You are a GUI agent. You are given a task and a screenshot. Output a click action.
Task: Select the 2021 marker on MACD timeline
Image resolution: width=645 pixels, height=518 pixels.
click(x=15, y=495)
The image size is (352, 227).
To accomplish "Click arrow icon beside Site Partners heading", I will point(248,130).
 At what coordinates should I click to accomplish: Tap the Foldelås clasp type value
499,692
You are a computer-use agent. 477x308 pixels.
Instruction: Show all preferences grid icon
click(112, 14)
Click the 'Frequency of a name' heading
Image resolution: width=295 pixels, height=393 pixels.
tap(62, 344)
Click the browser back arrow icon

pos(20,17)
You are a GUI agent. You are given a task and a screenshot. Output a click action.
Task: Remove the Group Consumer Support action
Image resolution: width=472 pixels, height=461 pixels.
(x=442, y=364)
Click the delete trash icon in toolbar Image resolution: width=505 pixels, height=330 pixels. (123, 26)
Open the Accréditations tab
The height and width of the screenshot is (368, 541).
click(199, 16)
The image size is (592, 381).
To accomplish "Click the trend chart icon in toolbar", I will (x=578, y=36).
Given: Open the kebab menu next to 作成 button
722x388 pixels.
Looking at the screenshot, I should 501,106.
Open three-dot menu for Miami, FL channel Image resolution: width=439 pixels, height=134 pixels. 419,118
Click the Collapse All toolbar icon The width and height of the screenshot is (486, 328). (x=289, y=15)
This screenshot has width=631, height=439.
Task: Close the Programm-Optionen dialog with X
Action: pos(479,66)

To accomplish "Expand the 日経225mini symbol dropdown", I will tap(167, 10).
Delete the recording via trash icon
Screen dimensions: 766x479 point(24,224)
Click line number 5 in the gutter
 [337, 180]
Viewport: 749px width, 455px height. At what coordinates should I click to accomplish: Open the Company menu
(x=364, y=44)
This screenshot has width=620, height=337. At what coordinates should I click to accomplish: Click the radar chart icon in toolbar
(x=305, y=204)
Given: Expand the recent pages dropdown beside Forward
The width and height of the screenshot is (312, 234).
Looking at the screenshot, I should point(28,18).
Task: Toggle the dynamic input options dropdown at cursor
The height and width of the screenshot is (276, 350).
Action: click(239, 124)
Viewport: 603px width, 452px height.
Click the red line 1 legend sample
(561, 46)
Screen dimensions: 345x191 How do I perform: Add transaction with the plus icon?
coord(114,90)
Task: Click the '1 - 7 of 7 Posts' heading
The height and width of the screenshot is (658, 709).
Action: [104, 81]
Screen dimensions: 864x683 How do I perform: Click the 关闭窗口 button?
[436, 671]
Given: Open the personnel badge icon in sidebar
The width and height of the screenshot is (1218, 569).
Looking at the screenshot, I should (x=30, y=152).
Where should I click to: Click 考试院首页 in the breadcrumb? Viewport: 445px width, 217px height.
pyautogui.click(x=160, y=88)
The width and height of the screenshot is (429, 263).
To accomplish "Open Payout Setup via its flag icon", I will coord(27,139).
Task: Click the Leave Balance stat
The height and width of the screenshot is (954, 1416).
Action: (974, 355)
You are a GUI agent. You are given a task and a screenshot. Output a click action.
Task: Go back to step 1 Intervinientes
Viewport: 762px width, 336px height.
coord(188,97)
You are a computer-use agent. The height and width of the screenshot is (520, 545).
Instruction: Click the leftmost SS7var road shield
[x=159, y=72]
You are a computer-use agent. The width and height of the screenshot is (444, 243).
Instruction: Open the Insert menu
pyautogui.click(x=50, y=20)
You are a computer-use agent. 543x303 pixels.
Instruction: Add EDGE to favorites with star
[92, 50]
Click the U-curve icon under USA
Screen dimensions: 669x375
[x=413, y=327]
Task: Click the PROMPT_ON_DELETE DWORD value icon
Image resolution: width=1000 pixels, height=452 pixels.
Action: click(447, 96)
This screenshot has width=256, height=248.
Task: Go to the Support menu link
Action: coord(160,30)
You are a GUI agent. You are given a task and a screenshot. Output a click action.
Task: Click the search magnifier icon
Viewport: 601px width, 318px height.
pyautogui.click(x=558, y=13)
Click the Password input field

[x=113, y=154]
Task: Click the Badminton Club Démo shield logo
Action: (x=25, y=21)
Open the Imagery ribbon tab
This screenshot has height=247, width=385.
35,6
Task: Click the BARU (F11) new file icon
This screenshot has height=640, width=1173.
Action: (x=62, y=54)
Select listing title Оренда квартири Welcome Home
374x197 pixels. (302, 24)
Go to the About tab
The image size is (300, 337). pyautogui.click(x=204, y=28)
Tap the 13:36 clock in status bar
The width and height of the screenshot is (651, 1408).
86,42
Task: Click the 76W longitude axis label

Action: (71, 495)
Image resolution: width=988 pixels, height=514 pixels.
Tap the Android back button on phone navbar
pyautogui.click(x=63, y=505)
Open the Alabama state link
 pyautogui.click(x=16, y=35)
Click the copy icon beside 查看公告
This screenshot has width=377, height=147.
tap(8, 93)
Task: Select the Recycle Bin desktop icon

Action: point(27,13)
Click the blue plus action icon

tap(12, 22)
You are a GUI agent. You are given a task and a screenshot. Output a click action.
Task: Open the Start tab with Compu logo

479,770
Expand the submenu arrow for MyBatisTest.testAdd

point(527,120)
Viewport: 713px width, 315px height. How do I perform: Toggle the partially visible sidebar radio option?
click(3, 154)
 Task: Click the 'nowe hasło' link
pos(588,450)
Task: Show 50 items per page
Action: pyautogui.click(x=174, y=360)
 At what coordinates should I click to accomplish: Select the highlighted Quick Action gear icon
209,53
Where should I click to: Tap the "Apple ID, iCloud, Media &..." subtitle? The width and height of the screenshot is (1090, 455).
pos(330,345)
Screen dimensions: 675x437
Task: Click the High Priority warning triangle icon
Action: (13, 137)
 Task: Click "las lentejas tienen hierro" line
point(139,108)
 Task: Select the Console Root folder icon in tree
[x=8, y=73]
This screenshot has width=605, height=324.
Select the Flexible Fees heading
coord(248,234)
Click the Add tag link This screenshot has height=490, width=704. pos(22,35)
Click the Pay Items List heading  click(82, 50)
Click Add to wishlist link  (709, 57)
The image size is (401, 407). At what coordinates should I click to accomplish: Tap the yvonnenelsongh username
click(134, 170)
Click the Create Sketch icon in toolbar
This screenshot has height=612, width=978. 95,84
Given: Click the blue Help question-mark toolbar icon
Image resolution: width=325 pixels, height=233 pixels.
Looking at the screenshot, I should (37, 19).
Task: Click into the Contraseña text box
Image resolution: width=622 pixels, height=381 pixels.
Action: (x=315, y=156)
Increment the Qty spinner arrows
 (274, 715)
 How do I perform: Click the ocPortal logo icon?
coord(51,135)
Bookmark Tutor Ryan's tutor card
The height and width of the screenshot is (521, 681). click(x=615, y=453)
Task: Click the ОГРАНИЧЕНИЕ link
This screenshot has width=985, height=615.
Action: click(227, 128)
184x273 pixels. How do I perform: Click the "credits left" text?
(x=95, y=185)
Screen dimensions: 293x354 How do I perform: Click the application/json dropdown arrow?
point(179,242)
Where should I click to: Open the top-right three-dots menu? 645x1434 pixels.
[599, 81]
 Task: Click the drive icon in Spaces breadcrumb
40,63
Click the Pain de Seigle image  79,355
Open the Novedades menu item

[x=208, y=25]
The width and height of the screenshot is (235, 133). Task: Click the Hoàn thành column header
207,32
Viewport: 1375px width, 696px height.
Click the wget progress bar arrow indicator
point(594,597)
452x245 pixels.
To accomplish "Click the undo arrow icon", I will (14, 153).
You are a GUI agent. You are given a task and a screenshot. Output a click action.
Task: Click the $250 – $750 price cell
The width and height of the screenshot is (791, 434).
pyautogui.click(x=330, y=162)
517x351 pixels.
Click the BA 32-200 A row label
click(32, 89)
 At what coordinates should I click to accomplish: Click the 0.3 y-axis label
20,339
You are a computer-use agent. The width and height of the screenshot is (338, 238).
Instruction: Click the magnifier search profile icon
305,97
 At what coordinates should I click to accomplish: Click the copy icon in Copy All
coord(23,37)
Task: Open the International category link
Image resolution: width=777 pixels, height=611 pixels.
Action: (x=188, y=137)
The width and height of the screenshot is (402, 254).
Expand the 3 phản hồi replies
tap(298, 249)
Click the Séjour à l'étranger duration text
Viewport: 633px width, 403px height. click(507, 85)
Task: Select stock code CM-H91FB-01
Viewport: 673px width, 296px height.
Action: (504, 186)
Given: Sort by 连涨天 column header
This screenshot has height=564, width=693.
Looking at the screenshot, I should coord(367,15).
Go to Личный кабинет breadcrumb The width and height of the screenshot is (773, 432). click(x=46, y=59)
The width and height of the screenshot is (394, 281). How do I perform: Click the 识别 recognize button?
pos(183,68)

══════════════════════════════

> _Problem statement_
In the data above, start at the line that has "Task: Remove the", stop after the line that has "The image size is (592, 381).", and print every line in between exactly as it stands.

> _Answer box_
Task: Remove the Group Consumer Support action
Image resolution: width=472 pixels, height=461 pixels.
(x=442, y=364)
Click the delete trash icon in toolbar Image resolution: width=505 pixels, height=330 pixels. (123, 26)
Open the Accréditations tab
The height and width of the screenshot is (368, 541).
click(199, 16)
The image size is (592, 381).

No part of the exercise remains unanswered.